Exercise aim -> Print each entry below precisely as shown.

Segment Open

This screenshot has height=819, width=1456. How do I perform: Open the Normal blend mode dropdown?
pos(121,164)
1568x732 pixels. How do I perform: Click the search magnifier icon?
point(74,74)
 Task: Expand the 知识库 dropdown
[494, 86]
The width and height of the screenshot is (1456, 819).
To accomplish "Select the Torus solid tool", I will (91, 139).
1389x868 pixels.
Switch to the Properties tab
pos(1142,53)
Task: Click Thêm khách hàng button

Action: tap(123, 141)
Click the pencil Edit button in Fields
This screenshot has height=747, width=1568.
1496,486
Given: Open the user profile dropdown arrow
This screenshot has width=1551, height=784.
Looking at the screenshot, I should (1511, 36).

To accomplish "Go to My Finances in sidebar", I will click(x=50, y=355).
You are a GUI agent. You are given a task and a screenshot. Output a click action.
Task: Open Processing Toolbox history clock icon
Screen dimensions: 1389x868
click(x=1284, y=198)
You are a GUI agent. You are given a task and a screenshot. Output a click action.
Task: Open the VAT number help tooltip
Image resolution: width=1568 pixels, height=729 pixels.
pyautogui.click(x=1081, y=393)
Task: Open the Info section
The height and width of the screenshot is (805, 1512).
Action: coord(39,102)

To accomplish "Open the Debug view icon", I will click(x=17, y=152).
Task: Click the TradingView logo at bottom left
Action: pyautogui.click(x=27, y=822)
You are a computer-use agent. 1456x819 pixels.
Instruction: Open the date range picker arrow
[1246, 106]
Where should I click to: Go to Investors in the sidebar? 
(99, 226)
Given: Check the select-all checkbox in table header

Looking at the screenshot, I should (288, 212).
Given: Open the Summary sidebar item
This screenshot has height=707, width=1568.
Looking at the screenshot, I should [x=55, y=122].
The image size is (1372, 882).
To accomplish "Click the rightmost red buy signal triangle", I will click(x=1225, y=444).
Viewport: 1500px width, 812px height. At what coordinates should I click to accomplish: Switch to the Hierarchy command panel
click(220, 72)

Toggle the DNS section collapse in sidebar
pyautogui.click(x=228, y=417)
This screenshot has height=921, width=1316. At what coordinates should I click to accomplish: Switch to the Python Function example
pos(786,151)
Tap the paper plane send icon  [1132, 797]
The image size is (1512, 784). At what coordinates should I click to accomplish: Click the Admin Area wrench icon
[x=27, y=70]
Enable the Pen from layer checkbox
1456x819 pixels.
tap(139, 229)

Segment Closed

Completed task ->
This screenshot has height=819, width=1456. How do I perform: Open the Normal blend mode dropdown?
pos(121,164)
1568x732 pixels. How do I perform: Click the search magnifier icon?
point(74,74)
 Task: Expand the 知识库 dropdown
[494, 86]
The width and height of the screenshot is (1456, 819).
To accomplish "Select the Torus solid tool", I will (91, 139).
1389x868 pixels.
Switch to the Properties tab
pos(1142,53)
Task: Click Thêm khách hàng button

Action: tap(123, 141)
Click the pencil Edit button in Fields
This screenshot has height=747, width=1568.
1496,486
Given: Open the user profile dropdown arrow
This screenshot has width=1551, height=784.
Looking at the screenshot, I should (1511, 36).

To accomplish "Go to My Finances in sidebar", I will click(x=50, y=355).
You are a GUI agent. You are given a task and a screenshot. Output a click action.
Task: Open Processing Toolbox history clock icon
Screen dimensions: 1389x868
click(x=1284, y=198)
You are a GUI agent. You are given a task and a screenshot. Output a click action.
Task: Open the VAT number help tooltip
Image resolution: width=1568 pixels, height=729 pixels.
pyautogui.click(x=1081, y=393)
Task: Open the Info section
The height and width of the screenshot is (805, 1512).
Action: coord(39,102)

To accomplish "Open the Debug view icon", I will click(x=17, y=152).
Task: Click the TradingView logo at bottom left
Action: pyautogui.click(x=27, y=822)
You are a computer-use agent. 1456x819 pixels.
Instruction: Open the date range picker arrow
[1246, 106]
Where should I click to: Go to Investors in the sidebar? 
(99, 226)
Given: Check the select-all checkbox in table header

Looking at the screenshot, I should (288, 212).
Given: Open the Summary sidebar item
This screenshot has height=707, width=1568.
Looking at the screenshot, I should [x=55, y=122].
The image size is (1372, 882).
To accomplish "Click the rightmost red buy signal triangle", I will click(x=1225, y=444).
Viewport: 1500px width, 812px height. At what coordinates should I click to accomplish: Switch to the Hierarchy command panel
click(220, 72)

Toggle the DNS section collapse in sidebar
pyautogui.click(x=228, y=417)
This screenshot has height=921, width=1316. At what coordinates should I click to accomplish: Switch to the Python Function example
pos(786,151)
Tap the paper plane send icon  [1132, 797]
The image size is (1512, 784). At what coordinates should I click to accomplish: Click the Admin Area wrench icon
[x=27, y=70]
Enable the Pen from layer checkbox
1456x819 pixels.
tap(139, 229)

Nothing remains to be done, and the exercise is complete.